Объяснение причины, давшей основание для появления такого функционально самостоятельного и весьма существенного «дополнения» к литературному первоисточнику, драматургическими законами оперного жанра, которые Моцарт научился к тому времени одинаково виртуозно подчинять творческой воле или обходить, не нарушая эстетической целостности, указывает лишь на родственную взаимосвязь арии Сюзанны в саду с предшествующим ей дуэтом. Как известно, в этом дуэте Сюзанна пишет под диктовку Графини любовную записку Графу в жанре стихотворного текста для пения (Canzonnetta sull’ Aria). Определяется и место свидания - под соснами в тенистом саду. Целиком погружённые в незатейливое творчество, отдавшись сладостному чувству предвкушения, обе героини по воле Моцарта словно перемещаются в ту – онтологическую – реальность, где уже веют ветерочки и страстно шелестит листва. “В попеременном пении обеих «дочерей Евы», в их всё теснее переплетающихся голосах оживают все тайные духи обольщения, витающие в эту вечернюю пору”.[37]
Важно подчеркнуть, что онтологическая реальность, промелькнувшая на одном дыхании во взволнованной арии Керубино “Non so pui cosason, cosa faccio”, а затем представшая в виде поэтического образа в дуэте Графини и Сюзанны и, наконец, обретшая объективно-реалистическую полноту бытия в арии Сюзанны, реализует своё динамизированное проявление в художественном пространстве оперы и даёт основания рассматривать её как целенаправленное творческое претворение Моцартом рефлексий эпохи, познающей себя в противоречиях между Природой и Цивилизацией.
Одно из противоречий воплотилось в арии Марселины “Il capro e la capretto”– очередной героини, которую с некоторыми оговорками также можно отнести к пейзажному типу, наряду с Графиней, Сюзанной и Керубино. Идиллический образ пасторальной гармонии, свободной и мирной жизни (in pace e libera) диких зверей и домашних животных, развёрнутый в первой части её филиппики против мужчин, имеет скорее «политический» нежели поэтический ореол. Движимая чувством материнской любви и заботы, Марселина, на собственном опыте знающая о превратности естественного права женщины на равенство, пытается, впрочем, не совсем к месту, хотя бы отстоять свою честь и достоинство.
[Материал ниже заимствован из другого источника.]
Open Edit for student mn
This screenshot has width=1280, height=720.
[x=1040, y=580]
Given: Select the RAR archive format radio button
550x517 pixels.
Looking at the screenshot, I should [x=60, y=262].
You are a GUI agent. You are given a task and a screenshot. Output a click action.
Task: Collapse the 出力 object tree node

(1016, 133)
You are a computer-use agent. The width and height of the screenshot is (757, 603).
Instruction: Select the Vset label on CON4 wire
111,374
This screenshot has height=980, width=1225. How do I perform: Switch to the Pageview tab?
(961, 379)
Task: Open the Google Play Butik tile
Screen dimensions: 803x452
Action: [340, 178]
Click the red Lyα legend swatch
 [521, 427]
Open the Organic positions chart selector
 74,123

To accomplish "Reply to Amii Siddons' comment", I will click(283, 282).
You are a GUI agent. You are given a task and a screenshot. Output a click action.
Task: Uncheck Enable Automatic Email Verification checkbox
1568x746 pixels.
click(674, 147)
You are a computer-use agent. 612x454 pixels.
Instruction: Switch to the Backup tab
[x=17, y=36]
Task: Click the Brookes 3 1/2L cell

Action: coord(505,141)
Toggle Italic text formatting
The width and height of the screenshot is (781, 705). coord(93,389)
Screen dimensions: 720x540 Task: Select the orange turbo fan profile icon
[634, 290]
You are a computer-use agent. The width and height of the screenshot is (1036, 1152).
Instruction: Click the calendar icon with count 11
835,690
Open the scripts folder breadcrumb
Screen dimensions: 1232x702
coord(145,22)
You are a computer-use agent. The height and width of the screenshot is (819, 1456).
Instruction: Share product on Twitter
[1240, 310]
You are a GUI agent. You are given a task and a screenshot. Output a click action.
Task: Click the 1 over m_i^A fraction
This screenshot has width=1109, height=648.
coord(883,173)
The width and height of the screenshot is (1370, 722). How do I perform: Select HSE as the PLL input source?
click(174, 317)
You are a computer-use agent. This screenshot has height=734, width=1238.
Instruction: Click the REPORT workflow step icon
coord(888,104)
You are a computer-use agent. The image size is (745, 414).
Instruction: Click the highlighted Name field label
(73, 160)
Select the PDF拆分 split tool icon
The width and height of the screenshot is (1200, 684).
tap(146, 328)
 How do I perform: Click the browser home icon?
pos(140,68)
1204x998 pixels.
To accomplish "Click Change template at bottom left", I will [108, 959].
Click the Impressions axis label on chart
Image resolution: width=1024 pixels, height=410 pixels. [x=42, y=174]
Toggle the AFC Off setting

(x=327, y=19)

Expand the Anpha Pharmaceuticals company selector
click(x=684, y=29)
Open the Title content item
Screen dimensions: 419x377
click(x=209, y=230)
Пафос её арии, текст – весьма свободный парафраз Да Понте на её речь в суде из комедии Бомарше, отсылает, прежде всего, к арии Фигаро, её родного сына, “Aprite un po’ quegl’ occi...”, убеждённого, в свою очередь, что все женщины “ведьмы сущие, сирены поющие, кокетки дразнящие, кометы блестящие”, а в перспективе и к «программной» реплике дона Альфонса “все они таковы”, давшей название последней оперы Моцарта на текст Да Понте. Малозначительная в общей драматургической “Свадьбы Фигаро”, ария Марселины указывает на то, как художественная практика отображает достаточно широкий круг прогрессивных идей и суждений времени, которые «Век Просвещения» лаконично сформулировал и предоставил в виде системы естественных прав человека.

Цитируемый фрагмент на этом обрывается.